The sergeant's ruddy, handsome face was the only cheerful object within the prison yard as he walked up and down, crossing the sentry's beat. The yard was small—it was at the back of the gloomy brick building—and only one narrow window looked out upon it. The day was dark and dull. The soldier marching up and down, clutching his musket, looked sulky and cold, and he wondered why a man like Sergeant Heywood, who didn't have to do sentry duty, should be pacing back and forth for two hours at a stretch.
The sight of a prisoner's face at the barred window did not add to the cheerfulness of the surroundings. The face was curiously twisted and distorted by a shot that had torn through the jaw. It would have been repulsive but for the eyes—eyes pathetic, curious, patient, almost the color of the faded "butternut" clothes of the prisoner. As soon as the sergeant saw the poor face at the window he halted in his walk, and called out, cheerily, "Hello, Kaintuck!"

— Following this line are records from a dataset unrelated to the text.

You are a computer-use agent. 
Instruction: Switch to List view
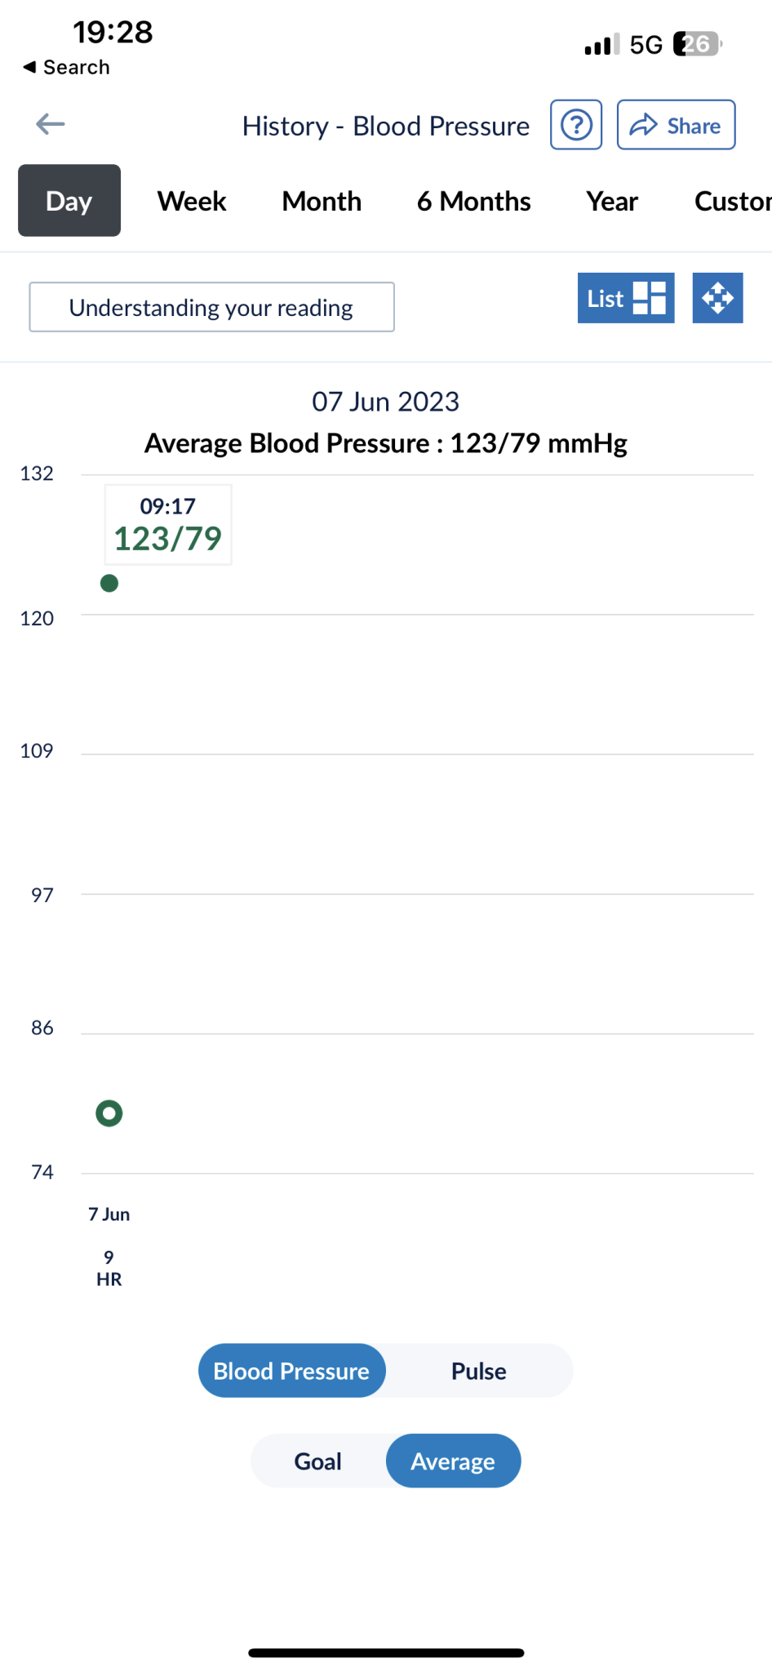click(x=625, y=298)
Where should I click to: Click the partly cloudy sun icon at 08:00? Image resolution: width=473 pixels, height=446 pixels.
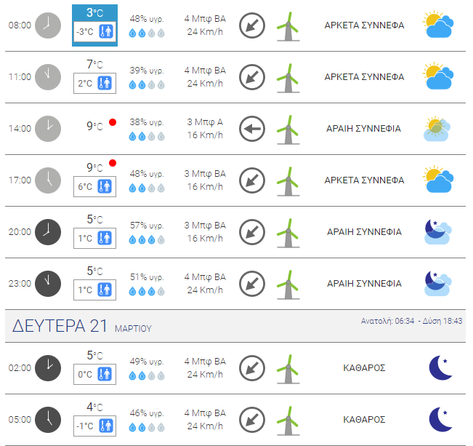click(x=438, y=25)
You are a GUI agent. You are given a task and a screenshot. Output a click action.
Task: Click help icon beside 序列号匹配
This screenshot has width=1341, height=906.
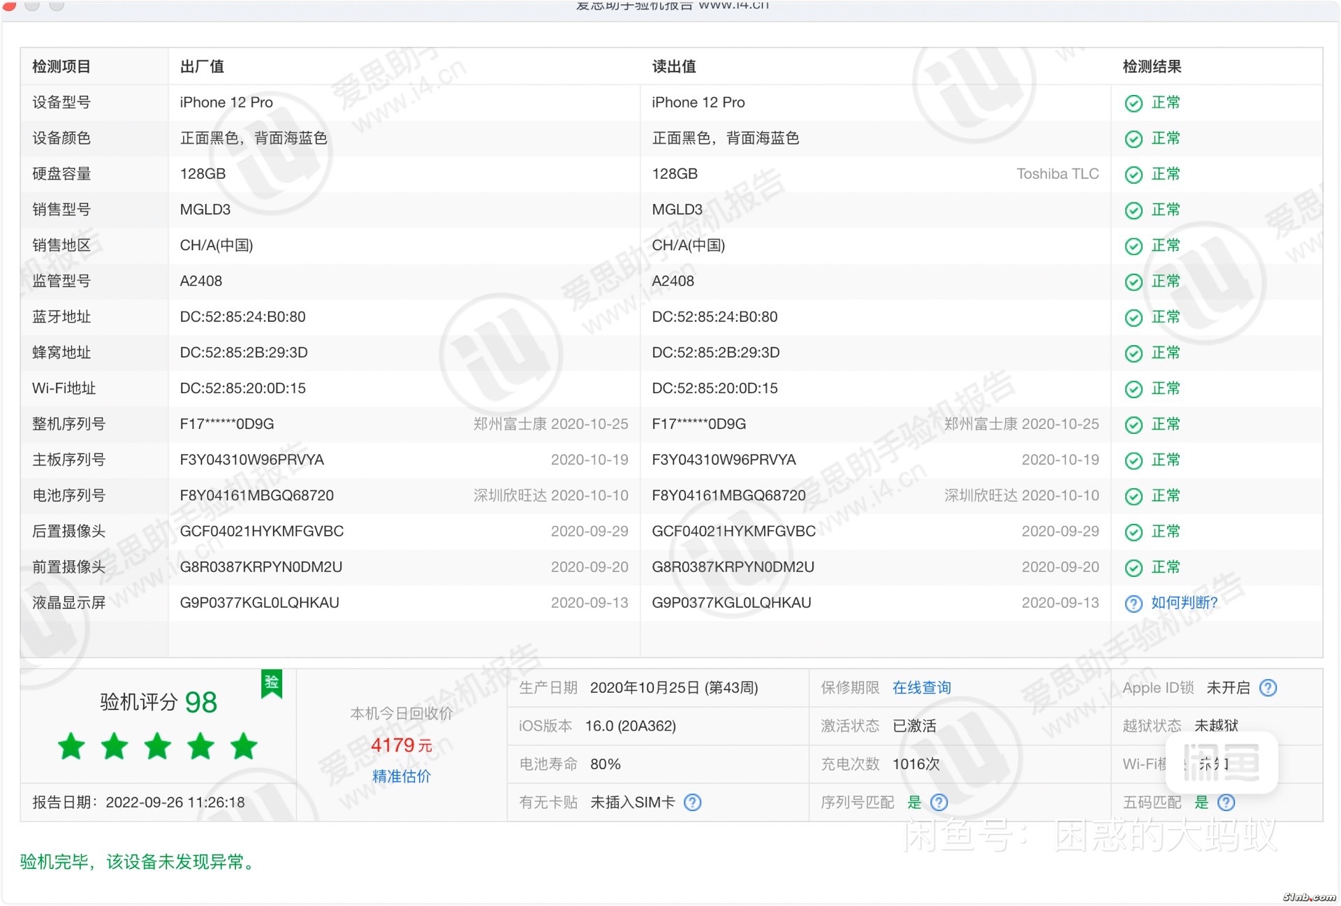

"Hello!" responded Kaintuck, with equal cheeriness, but in a thin, soft voice, such as might be expected to come out of his narrow chest.
"How are you to-day?" continued the sergeant.
"Purty well, considerin'," answered Kaintuck. "Las' night I didn't sleep very well. This here old jaw got to achin'; an', by golly, sergeant, she kin everlastin' ache when she starts in! Ef it hadn't ben for that terbacker you give me yesterday, I'll 'low I'd had a sorter onpleasant time. But it was a comfort, cert'n'y. Before I lit my pipe it seemed like I never was goin' ter see Polly an' the kid no more, that you blarsted Yankees was a-goin' ter whip us, spite o' General Lee, an' that this here jaw was a-goin' ter come all ter pieces. But I hadn't hardly lighted that pipe, sir, before I seen Polly an' the kid right before me, lookin' peart an' gay, an' Marse Bob had done licked you all like the devil, an' my jaw was all right, an' goin' ter stay so. That's what terbacker does for a man."
The sergeant accepted these indications of the prisoner's sympathies with great good-humor.
"I've got some more of that same brand," said he; "it affects me kinder the same way too. When I smoke, it seems to me General Grant is marchin' into Richmond, and the bands is playin' 'Yankee Doodle,' and I'm a colonel ridin' at the head of my regiment."
Kaintuck smiled at this. His smile was a mere contortion, but his deep strange eyes smiled luminously.
"I reckon it's a kinder universal comforter. Did it bring your wife and your kids right up before you?"